Realidades delicadas podem ser
notadas em diversos contextos familiares, mas famílias inseridas em condições
de vida extremamente complicadas tendem a experienciar diversas dificuldades no
âmbito econômico, social, orgânico e mental. Dificuldades que, a longo prazo,
são verdadeiros geradores de sofrimento, provocando feridas tão profundas,
recheadas por sensações de desamparo, descontrole e falta de escolha. É bem
sabido que a atualidade do país não conta com políticas públicas em número e
eficiência suficientes para vencerem esses desafios e os que estão à margem
continuam nessa situação, sem perspectivas de progresso e, muito menos, de uma
mão que se estenda em auxílio.
Por diversos motivos diferentes, o
homem sofre e vivencia diversas sensações e emoções existentes. Mas por mais
que os motivos variem de realidade para realidade, as sensações se repetem,
tocam o íntimo de cada um e nem assim tem sido fácil perceber que há igualdade
na diferença. O homem não está “treinado” a exercitar um olhar que transcenda o
seu eu. É difícil aceitar que o outro se comporta e pensa de uma maneira
diferente, é complicado compreender que nem sempre o mundo se realiza como se
espera. Nessa luta por negar a diferença do outro, o eu se fecha e se volta
para a própria realidade, supervaloriza-se. A eterna busca da própria
felicidade, portanto, muitas vezes implica na recusa de se enxergar a
necessidade do outro e, frente aos diversos avanços tecnológicos, a luta pelo
ser e pelo ter se torna cada vez mais forte.

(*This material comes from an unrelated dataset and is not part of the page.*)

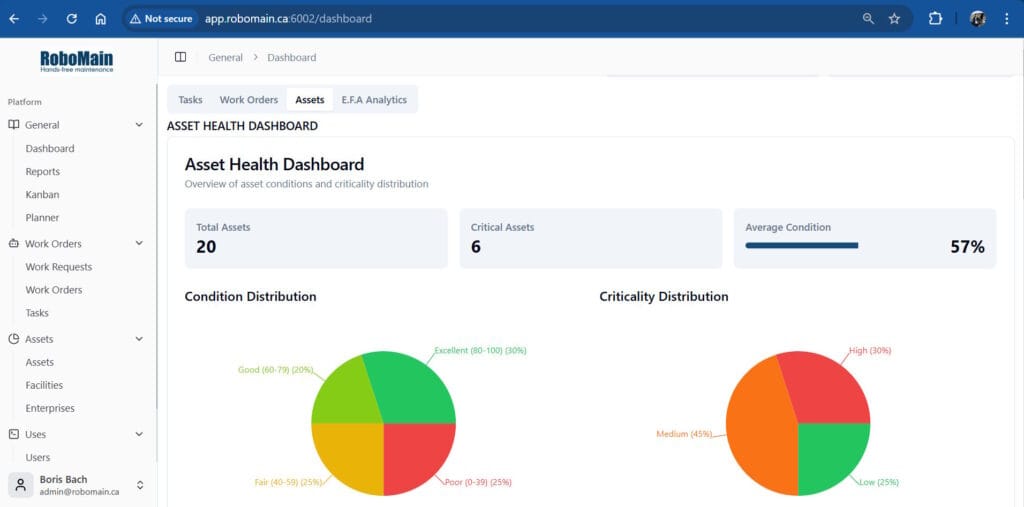
Task: Collapse the Assets sidebar group
Action: pos(139,339)
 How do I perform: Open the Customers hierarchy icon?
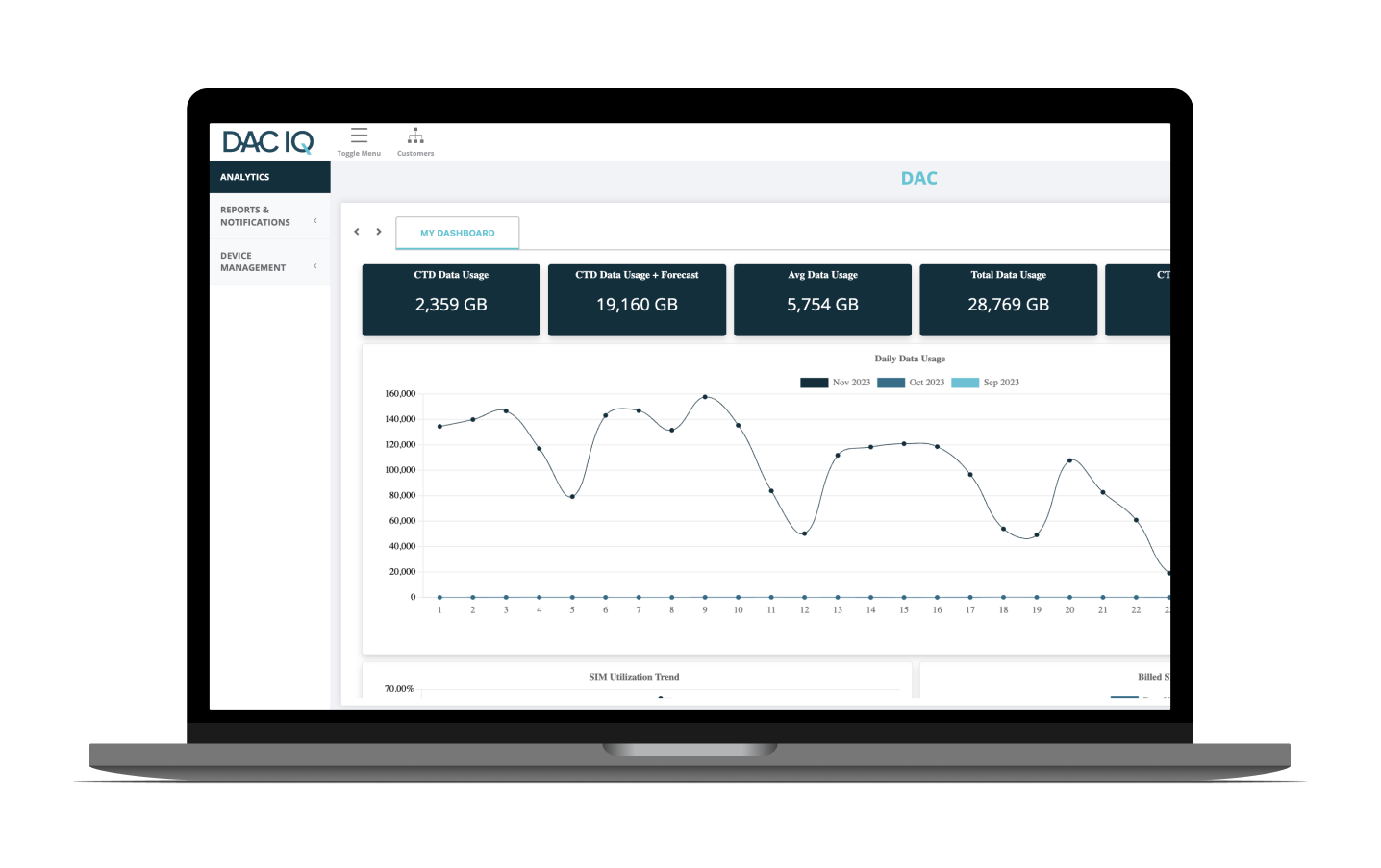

A individualidade se sobressai, o
social se fere. Tudo o que poderia ser construído conjuntamente é reduzido a
diversas conquistas solitárias. Isso não só colabora para acentuar as
diferenças, quanto para acentuar o olhar que se tem sobre as diferenças. O eu
quer se fastar do que o atrasa, o que importa é buscar o infinito, mesmo que
sozinho, a verdadeira filosofia do “cada um por si”. Mas assim como se observa
nas teorias do desenvolvimento do ser humano, tudo o que existe na Terra é
mutável, passível de evolução e carrega consigo um potencial. Esse potencial
nada mais é do que uma pequena chama que, em condições favoráveis e com o
auxílio de algo que está aquém, pode se tornar uma realidade. Assim, se um
homem possui potencialidades ainda limítrofes, com toda a certeza seria
possível torná-las realidade, com o auxílio de um desenvolvimento, muitas vezes
motivado e guiado por algo ou alguém de experiência.
Assim poderia ser lançada uma
questão: se existem potencialidades, por que não voltar o olhar para o que pode
ser a luz do futuro? Por uma mera questão de falta de oportunidade, que se exemplifica
pelas realidades que se observam nessa sociedade, diversas potencialidades
ficam no plano da inércia e, pelo movimento natural que se evidencia, tendem a
se tornar chamas que se apagam, pouco a pouco, ao longo dos anos marcados pela
desesperança. Aqueles, portanto, que detêm as experiências, as oportunidades e
os “meios de”, poderiam, em uma ação que vise uma evolução conjunta,
compartilhar essa força para facilitar o amanhã. Um amanhã que nada mais é do
que um futuro progredido, enriquecido por diversos pensadores, realizadores e
benfeitores.
A partir do momento em que o eu
conseguir transcender, o outro tornar-se-á também uma meta. Não adianta
parafusos trabalharem sozinhos para formarem uma máquina, cada engrenagem
possui sua função e, nesse funcionamento sistemático, é possível se chegar a um
fim concreto e fortalecido. Assim, o exercício de voltar o olhar para o além
significa solidificar as bases fundamentais para um progresso que traga
benefícios para uma totalidade e não para uma pequena parte. Não é uma questão
de seleção natural, de “salve-se quem puder” ou de “o mais forte sobrevive” e
sim, uma questão de “duas cabeças pensam melhor que uma”, de união que leva à
perfeição, de “gentileza gera gentileza”. O homem precisa enxergar que há um
propósito e um ganho próprio em uma construção conjunta, em uma valorização da
diversidade e, principalmente, na compreensão das limitações, que podem ser
facilmente superadas pelas potencialidades.